Name of newspaper was not noted, handwritten date; December 25, 2003.
Transcribed by Lynn McCleary, July 2, 2014

COUPLE RESTORES CEMETERY WITH LOVE
By Connie Street

OAKVILLE- Richard Lehnert and wife Jane spent two years restoring an early Louisa County cemetery.

About 1992, Richard Lehnert climbed the steep hill on the Chris and Judy Ball farm to take a look at the old Smith Cemetery. A history buff, he’d heard of it and always wondered just where it was located.

High above the Iowa River valley where the American Indians, Black Hawk and Keokuk, had camped before white settlement, Lehnert discovered three small stones standing in the tiny cemetery, three large ones toppled over and several others piled against an old wrought iron fence.

Lehnert took photographs that became the centerpiece for1996 legislation that created the definition of a pioneer cemetery and made it possible for each county in Iowa to have its own Cemetery Commission. He became a member of Louisa County’s commission.

When he returned nearly a decade later, he decided to do his best to restore the cemetery. He and Jane worked on the renovation off and on as they had the time and energy – repairing stones and setting them in place.

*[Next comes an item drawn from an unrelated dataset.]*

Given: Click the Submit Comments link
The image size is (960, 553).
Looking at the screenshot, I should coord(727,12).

“It is that only pioneer cemetery in Eliot Township,” the 76-year-old Lehnert said last week. “I thought it deserved some attention.”

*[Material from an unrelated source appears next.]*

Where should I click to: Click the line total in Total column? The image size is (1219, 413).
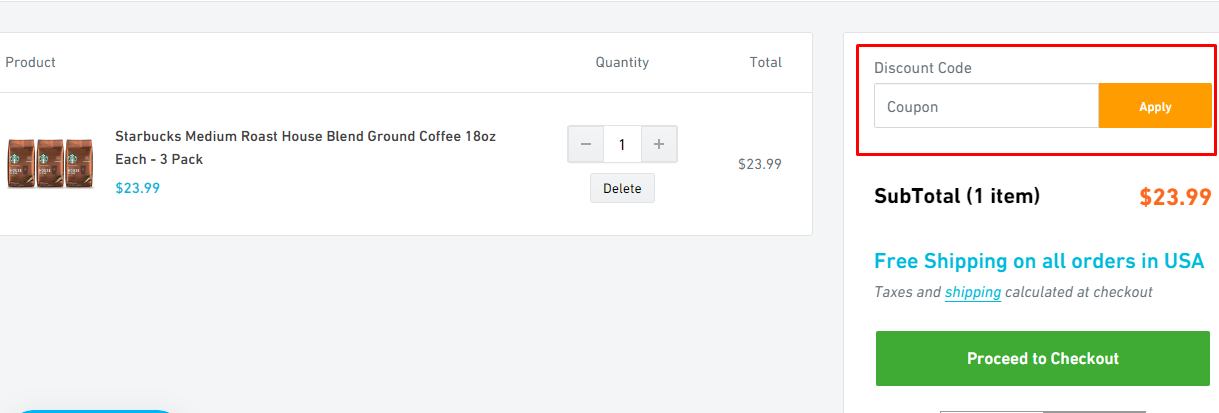tap(759, 164)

Lehnert made a sign identifying the cemetery and had a chain-link fence placed around the known cemetery boundary. Lehnert believes the site might have been much larger and that many stones are lost or broken. He found some stones with initials, but no names to identify them.

Lehnert had no way of knowing where each person was buried, so he place families together.

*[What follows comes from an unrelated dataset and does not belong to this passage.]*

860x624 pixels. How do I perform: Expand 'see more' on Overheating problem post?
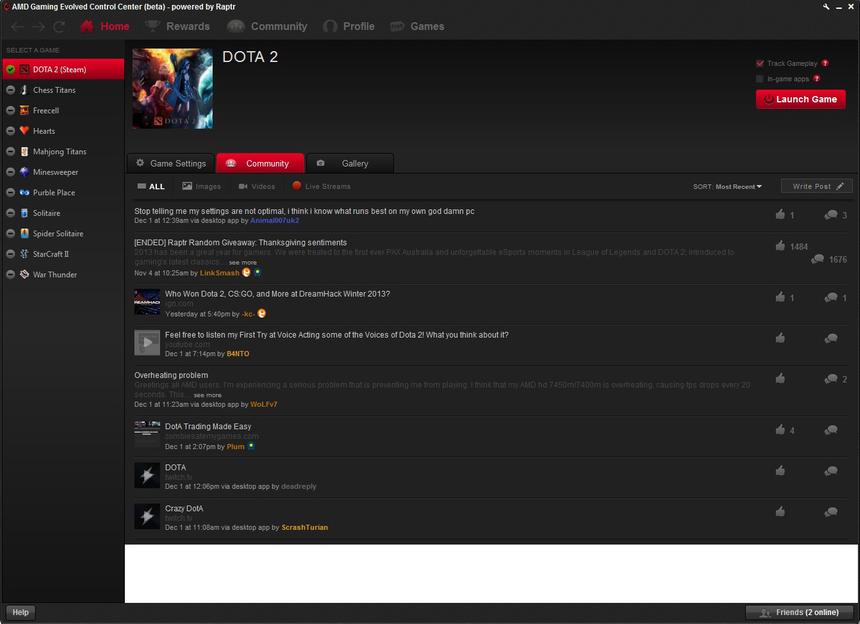(208, 395)
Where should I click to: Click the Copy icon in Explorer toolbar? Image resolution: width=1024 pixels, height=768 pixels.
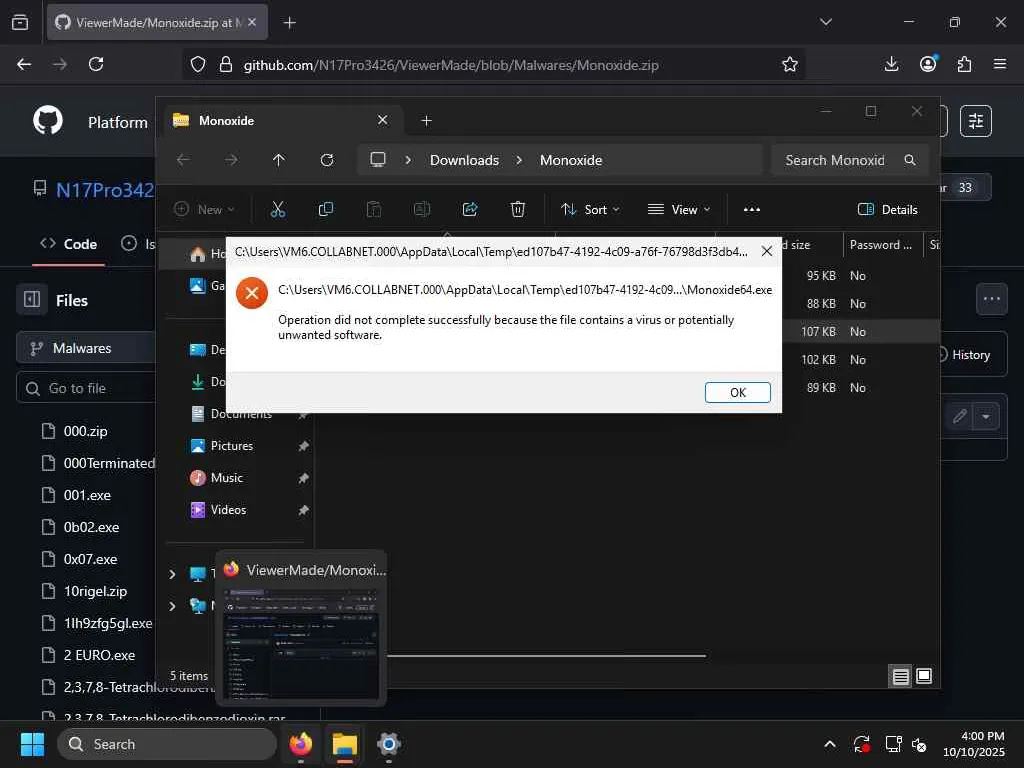(325, 209)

While leveling the ground and filling holes, he discovered one stone completely buried, that of 6-monthold Gay J. Alstot, son of W.H. and M. Alstot. He placed the small stone of Gay’s sister, Carrie Alstot who died in 1898 at age 12, next to it. On Carrie’s stone is the poem: “This lovely bud so young and fair, Called hence by early doom, Just comes to show, Such a flower in paradise would bloom.”

The oldest stone in the cemetery is that of Jesse Smith who died Sept. 7, 1846 at the age of 7 months and 12 days. Next to him is sister, Rachel who died in 1849 at age 9 months. Nearby, are their mother Rachel widow of John Smith, and other siblings. Her stone says she was from Shenandoah County, Va.,

Lehnert is amazed at the workmanship of the limestone grave markers. He believes they probably were quarried nearby. The wrought iron fence and gate and the hinges are also the work of a craftsman. He cut down about a half dozen trees, some which had grown into the old wrought iron fence, wrecking it. He needed a hoist and a tractor to get the largest stones put into place.

The 40-foot by 50-foot cemetery is often referred to as the Mormon Cemetery, but Lehnert has found no reason for that name. He believes those buried here were neighbors who lived in the vicinity. Although he hasn’t proved it, he thinks the family might have been related to Samuel Smith, Louisa County’s first sheriff.

There is a local tradition connecting the cemetery to the Morman faith. It goes like this. A young Mormon girl, Sarah Jane Rea of Sparta, Mo., wanted to marry Solon Peck who was not a Mormon. Her father was against the match so they eloped in a horse and buggy. The couple was married and settled in Louisa County. They had a least one son before Sarah died in 1901 during childbirth. Hers is the newest stone in the cemetery.

Other names in the cemetery are Carl, Cludy, Dochterman, Hannan, Newell and Rea.